Tahun Produksi (oz) Pendapatan (US$ M) EBIT (US$ M) Net Income (US$ M)
2025 72.000 249 93 50
2026* 80.000 280 112 60
2027** 150.000 525 210 120
2028** 150.000 525 210 120

*2026 asumsi: peningkatan produksi 11 % (80 k oz) + 10 % uplift margin dari CIL‑1 (operasional Oktober 2026).
**2027‑2028 asumsi: underground mining beroperasi penuh, produksi tiga kali lipat dibanding 2024 (≈150 k oz). Harga emas diasumsikan stabil di US$ 2.200/oz; margin EBIT dipertahankan di 40 % berkat skala ekonomi.


6. Valuasi & Target Harga

6.1 Pendekatan DCF Sederhana

  • Free Cash Flow (FCF) 2025: EBIT (93 M) – pajak 22 % ≈ 72,5 M – capex CIL‑1 (US$ 150 M/3 tahun ≈ 50 M) – perubahan modal kerja (≈ 5 M) → FCF ≈ 17,5 M.
  • Pertumbuhan FCF: 2026 = 20 % (kadar produksi/margin), 2027‑2028 = 35 % (underground).
  • WACC: 9 % (perkiraan sektor pertambangan di Indonesia).
  • Terminal growth: 2 % (inflasi jangka panjang).
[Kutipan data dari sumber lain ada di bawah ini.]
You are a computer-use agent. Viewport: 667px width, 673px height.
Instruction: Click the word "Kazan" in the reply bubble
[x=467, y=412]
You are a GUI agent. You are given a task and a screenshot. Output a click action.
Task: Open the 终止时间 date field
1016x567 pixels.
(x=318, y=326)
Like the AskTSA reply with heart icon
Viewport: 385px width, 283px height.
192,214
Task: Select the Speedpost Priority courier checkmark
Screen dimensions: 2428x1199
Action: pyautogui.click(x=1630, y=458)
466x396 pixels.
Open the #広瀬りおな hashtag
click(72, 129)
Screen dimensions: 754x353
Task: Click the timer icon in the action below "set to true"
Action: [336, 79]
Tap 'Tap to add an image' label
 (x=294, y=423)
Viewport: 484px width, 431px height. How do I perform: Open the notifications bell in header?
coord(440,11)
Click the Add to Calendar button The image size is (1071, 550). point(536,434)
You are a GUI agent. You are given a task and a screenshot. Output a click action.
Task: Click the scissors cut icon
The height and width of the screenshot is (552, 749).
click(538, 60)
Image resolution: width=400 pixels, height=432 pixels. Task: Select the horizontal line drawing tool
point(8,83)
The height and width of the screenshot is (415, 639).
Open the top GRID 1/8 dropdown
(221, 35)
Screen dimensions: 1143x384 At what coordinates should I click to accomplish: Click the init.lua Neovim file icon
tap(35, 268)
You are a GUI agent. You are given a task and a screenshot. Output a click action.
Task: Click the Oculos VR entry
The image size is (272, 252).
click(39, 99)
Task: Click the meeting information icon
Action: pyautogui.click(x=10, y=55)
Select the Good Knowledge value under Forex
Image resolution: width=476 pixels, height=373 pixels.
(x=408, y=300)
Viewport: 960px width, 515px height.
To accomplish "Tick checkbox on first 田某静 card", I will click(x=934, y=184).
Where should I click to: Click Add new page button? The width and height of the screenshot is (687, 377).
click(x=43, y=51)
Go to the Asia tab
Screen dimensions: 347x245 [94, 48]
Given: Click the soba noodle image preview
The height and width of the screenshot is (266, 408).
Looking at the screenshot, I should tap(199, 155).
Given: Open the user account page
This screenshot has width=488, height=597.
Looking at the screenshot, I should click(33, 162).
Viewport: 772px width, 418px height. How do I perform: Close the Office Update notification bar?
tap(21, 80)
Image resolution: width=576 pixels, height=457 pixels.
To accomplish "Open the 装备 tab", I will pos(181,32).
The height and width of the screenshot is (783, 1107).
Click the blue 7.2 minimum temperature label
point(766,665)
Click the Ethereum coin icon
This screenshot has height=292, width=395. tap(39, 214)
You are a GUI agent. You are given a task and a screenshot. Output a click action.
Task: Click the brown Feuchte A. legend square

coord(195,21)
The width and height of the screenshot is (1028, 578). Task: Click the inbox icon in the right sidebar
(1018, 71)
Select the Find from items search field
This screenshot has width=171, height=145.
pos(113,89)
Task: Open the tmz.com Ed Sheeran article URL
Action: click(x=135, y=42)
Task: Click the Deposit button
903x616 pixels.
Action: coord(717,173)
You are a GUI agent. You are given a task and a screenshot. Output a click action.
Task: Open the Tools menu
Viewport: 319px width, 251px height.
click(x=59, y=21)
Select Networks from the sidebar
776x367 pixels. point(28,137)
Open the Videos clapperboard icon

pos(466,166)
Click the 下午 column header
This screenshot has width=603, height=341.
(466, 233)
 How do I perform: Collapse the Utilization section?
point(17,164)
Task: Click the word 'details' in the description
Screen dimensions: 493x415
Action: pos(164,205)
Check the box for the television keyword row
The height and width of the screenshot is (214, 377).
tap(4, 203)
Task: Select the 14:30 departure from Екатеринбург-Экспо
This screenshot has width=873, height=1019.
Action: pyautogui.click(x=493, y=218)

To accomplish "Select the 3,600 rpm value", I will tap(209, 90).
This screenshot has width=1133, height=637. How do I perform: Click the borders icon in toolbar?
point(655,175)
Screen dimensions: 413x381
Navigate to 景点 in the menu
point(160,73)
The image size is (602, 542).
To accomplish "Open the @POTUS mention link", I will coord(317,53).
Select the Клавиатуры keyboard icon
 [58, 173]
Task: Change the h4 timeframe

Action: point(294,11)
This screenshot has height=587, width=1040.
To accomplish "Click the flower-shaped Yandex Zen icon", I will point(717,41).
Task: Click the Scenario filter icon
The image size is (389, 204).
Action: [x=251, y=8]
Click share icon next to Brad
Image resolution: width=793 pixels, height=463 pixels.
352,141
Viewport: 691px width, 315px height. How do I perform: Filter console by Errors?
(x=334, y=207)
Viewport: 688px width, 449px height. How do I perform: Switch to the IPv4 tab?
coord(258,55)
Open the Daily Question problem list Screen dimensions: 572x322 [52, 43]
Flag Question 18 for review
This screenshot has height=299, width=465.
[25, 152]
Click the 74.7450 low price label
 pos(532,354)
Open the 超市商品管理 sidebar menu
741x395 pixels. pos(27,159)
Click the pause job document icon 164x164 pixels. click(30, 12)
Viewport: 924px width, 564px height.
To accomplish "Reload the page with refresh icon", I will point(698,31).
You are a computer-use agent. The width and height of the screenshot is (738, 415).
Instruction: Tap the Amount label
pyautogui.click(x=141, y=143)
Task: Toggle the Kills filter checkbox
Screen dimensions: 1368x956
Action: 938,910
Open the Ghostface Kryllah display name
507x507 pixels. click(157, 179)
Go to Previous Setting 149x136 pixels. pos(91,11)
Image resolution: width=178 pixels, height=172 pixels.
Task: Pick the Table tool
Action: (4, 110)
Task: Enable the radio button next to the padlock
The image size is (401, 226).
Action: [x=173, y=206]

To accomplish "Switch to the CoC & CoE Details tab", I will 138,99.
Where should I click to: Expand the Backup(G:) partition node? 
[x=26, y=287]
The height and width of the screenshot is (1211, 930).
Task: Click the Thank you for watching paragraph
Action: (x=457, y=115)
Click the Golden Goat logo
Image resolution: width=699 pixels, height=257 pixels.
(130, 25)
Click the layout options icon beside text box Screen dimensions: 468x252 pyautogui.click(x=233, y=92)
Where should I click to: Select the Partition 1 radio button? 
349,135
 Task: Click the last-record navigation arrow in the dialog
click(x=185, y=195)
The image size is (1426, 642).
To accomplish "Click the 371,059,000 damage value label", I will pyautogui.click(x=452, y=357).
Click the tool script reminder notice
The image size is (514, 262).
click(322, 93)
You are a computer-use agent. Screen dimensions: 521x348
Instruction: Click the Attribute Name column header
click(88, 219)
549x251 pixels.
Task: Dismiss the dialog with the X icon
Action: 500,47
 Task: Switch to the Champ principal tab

DCF menghasilkan Enterprise Value ≈ US$ 1,2 M. Dilusi saham: ~400 juta saham (asumsi). Nilai per saham ≈ US$ 3,00Rp 1.080 dengan kurs US$ ≈ Rp 360 (target BRI Danareksa).

6.2 Rasio Multipel

  • EV/EBIT = 1,2 B / 93 M ≈ 13×, berada di kisaran atas industri (9‑14×).
  • PE (asumsi EPS 2025 = US$ 0,12 → Rp 43) → PE ≈ 25×, sedikit premium karena ekspektasi pertumbuhan tinggi.

7. Kesimpulan & Rekomendasi Investasi

  1. Fundamental kuat – laba bersih hampir doble, margin EBIT > 35 %, dan produksi emas meningkat meski ada penurunan grade sementara.
  2. Ekspansi kapasitas CIL‑1 & proyek underground memberi potensi peningkatan produksi tiga kali lipat dalam jangka menengah (2027‑2028).
  3. Diversifikasi ke tembaga‑emas (Gorontalo) dapat menambah sumber pendapatan non‑emas dan memberikan nilai tambah pada asset base.
  4. Risiko operasional (penundaan CIL‑1, perizinan underground, fluktuasi harga emas) dapat menekan target jangka pendek, namun tidak cukup besar untuk mengubah prospek jangka panjang.

Rekomendasi: BUY dengan target harga Rp 1.080 per saham (≈US$ 3,00). Investor sebaiknya memperhatikan kalender pelaksanaan CIL‑1 (Q4‑2026) dan progres underground mining (pertengahan 2027) sebagai katalis utama.


Catatan: Analisis ini bersifat informatif dan tidak menggantikan nasihat keuangan profesional. Selalu pertimbangkan profil risiko pribadi sebelum membuat keputusan investasi.